Head-to-head
Nikon Z5 II vs Sony A7 IV
Both are full-frame, and both are the sensible answer to different questions. The Nikon Z5 II packs flagship-derived autofocus and clean full-frame files into a $1,699 body — the value entry to serious photography. The Sony A7 IV asks $800 more and answers with the deepest lens ecosystem in mirrorless and video credentials the Nikon can't match. The fork is simple: what fraction of your output is video?

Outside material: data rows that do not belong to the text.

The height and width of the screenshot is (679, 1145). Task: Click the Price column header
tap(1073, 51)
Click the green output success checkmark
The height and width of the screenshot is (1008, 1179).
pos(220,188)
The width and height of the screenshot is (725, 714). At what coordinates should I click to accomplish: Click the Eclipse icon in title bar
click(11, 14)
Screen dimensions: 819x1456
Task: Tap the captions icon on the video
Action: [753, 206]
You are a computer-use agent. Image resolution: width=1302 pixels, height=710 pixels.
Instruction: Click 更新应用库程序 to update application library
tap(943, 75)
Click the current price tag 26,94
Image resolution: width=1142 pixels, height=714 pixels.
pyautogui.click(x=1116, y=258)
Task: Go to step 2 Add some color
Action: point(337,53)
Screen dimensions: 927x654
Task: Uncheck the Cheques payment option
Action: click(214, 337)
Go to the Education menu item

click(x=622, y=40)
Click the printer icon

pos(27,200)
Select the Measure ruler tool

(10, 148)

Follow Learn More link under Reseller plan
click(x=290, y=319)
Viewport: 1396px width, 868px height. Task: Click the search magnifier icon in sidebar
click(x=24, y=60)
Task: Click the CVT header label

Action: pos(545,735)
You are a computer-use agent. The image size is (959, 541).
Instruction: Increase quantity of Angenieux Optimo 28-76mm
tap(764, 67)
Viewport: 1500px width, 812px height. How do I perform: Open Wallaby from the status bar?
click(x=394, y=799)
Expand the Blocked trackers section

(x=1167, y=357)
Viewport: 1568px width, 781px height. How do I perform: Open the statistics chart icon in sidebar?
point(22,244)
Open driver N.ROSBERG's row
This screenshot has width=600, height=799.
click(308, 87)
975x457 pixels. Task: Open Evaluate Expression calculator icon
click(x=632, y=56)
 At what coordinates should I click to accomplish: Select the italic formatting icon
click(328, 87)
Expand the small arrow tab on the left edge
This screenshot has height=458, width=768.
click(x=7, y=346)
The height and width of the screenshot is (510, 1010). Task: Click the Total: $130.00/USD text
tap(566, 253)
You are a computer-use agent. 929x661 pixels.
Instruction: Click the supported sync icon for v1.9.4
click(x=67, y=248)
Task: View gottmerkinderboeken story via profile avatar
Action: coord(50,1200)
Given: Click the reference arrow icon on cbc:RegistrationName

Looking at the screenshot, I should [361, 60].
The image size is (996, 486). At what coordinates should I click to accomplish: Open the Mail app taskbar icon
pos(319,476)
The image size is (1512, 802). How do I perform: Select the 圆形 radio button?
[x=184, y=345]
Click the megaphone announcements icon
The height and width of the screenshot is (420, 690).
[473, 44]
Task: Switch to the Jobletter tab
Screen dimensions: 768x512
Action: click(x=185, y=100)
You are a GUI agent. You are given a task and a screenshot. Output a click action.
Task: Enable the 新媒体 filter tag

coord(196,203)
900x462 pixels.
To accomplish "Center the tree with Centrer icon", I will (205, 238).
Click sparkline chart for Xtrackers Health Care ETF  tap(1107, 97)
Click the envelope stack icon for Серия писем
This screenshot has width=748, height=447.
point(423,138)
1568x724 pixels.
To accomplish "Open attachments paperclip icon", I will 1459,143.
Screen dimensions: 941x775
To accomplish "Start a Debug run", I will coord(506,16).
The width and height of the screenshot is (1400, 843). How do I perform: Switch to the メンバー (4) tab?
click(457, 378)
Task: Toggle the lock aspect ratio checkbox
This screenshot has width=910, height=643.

![]() Nikon Z5 II | ![]() Sony A7 IV | |
|---|---|---|
| Score | 9.3 | 9.2 |
| Price | $1,699.95 | $2,498 |
| Verdict | The full-frame value that punches up. The Z5 II borrows the autofocus and processor from Nikon's $4,000 flagships, adds in-body stabilization, and stays under $1,700. It's not small and 24MP limits big crops, but as one do-everything body it's the easy call. | The do-it-all creator camera. The A7 IV pairs a 33MP full-frame sensor with Sony's sticky Eye AF and real 10-bit video, so one body shoots pro stills and content. 4K60 is cropped and the burst is only 10fps, but for both jobs at once it's the benchmark. |
| Best for | Beginners and enthusiasts who want full-frame image quality, modern autofocus, and room to grow without jumping to pro pricing. | Hybrid creators who split time between still photos, video, portraits, travel, and paid work and want one strong full-frame body. |
| Avoid if | You mostly shoot casual phone-style video, need the smallest travel body, or want the cheapest possible camera kit. | You are buying your first camera on a tight budget or want the lightest possible travel setup. |
| Score breakdown | ||
| fit | 9.3 | 9.2 |
| ease | 8.8 | 8.7 |
| value | 9.0 | 8.4 |
| quality | 9.3 | 9.4 |
| Specs | ||
| price | ~$1,699 (body) | ~$2,498 (body) |
| video | 4K30 no crop; 4K60 (1.5x crop); 10-bit, N-RAW; FHD120 | 4K30 from 7K; 4K60 (Super35 crop); 10-bit 4:2:2; S-Log3 |
| sensor | 24MP BSI full-frame CMOS | 33MP full-frame Exmor R BSI CMOS |
| storage | Dual card slots; articulating screen | Dual: CFexpress Type A/UHS-II + UHS-II SD |
| autofocus | Subject-detection AF + 3D tracking (flagship-derived) | 759-point hybrid AF; real-time Eye AF (human/animal/bird) |
| processor | EXPEED 7 (same as Z8/Z9) | Bionz XR |
| weight note | Not a compact travel body | — |
| stabilization | In-body (IBIS) | 5-axis IBIS (~5.5 stops) |
| viewfinder | — | OLED EVF; fully articulating screen; mic + headphone jacks |
| Buy → | Buy → | |
Final verdict
Most people should keep the $800: the Z5 II delivers the full-frame image quality and the newest-generation autofocus that matter for stills, and its video is more than enough for family and travel clips. The A7 IV earns its price when video is a deliverable — its codecs, rolling-shutter handling, and the E-mount lens bench are the working creator's toolkit.